---------- Records for the exercise

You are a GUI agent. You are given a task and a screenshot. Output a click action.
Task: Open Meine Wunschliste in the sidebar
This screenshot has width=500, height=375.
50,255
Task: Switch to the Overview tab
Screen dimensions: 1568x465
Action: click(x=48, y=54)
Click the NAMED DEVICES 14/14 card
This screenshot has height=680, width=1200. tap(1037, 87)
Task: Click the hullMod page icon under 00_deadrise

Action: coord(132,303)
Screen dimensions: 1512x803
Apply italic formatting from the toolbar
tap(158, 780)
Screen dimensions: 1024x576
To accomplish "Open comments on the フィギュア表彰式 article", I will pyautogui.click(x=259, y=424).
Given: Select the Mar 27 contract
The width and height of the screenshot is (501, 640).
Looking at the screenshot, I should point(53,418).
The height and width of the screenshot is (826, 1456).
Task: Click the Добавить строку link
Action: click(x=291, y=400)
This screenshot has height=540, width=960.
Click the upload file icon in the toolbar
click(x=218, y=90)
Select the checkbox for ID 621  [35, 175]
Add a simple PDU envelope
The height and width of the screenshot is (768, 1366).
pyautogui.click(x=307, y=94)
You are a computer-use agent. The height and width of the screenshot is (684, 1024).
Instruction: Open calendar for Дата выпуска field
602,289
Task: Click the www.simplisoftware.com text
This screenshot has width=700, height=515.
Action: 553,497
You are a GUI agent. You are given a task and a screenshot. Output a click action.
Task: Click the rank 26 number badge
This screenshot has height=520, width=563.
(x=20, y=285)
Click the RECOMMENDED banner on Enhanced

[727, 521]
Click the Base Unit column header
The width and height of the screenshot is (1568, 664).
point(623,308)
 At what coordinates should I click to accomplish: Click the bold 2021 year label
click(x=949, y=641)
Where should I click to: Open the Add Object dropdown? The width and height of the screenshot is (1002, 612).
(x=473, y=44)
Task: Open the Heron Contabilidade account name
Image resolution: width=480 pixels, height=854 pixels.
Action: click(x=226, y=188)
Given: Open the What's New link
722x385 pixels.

--------------------

Write the data out again. Match it word for word.

_Solution to this exercise_
You are a GUI agent. You are given a task and a screenshot. Output a click action.
Task: Open Meine Wunschliste in the sidebar
This screenshot has width=500, height=375.
50,255
Task: Switch to the Overview tab
Screen dimensions: 1568x465
Action: click(x=48, y=54)
Click the NAMED DEVICES 14/14 card
This screenshot has height=680, width=1200. tap(1037, 87)
Task: Click the hullMod page icon under 00_deadrise

Action: coord(132,303)
Screen dimensions: 1512x803
Apply italic formatting from the toolbar
tap(158, 780)
Screen dimensions: 1024x576
To accomplish "Open comments on the フィギュア表彰式 article", I will pyautogui.click(x=259, y=424).
Given: Select the Mar 27 contract
The width and height of the screenshot is (501, 640).
Looking at the screenshot, I should point(53,418).
The height and width of the screenshot is (826, 1456).
Task: Click the Добавить строку link
Action: click(x=291, y=400)
This screenshot has height=540, width=960.
Click the upload file icon in the toolbar
click(x=218, y=90)
Select the checkbox for ID 621  [35, 175]
Add a simple PDU envelope
The height and width of the screenshot is (768, 1366).
pyautogui.click(x=307, y=94)
You are a computer-use agent. The height and width of the screenshot is (684, 1024).
Instruction: Open calendar for Дата выпуска field
602,289
Task: Click the www.simplisoftware.com text
This screenshot has width=700, height=515.
Action: 553,497
You are a GUI agent. You are given a task and a screenshot. Output a click action.
Task: Click the rank 26 number badge
This screenshot has height=520, width=563.
(x=20, y=285)
Click the RECOMMENDED banner on Enhanced

[727, 521]
Click the Base Unit column header
The width and height of the screenshot is (1568, 664).
point(623,308)
 At what coordinates should I click to accomplish: Click the bold 2021 year label
click(x=949, y=641)
Where should I click to: Open the Add Object dropdown? The width and height of the screenshot is (1002, 612).
(x=473, y=44)
Task: Open the Heron Contabilidade account name
Image resolution: width=480 pixels, height=854 pixels.
Action: click(x=226, y=188)
Given: Open the What's New link
722x385 pixels.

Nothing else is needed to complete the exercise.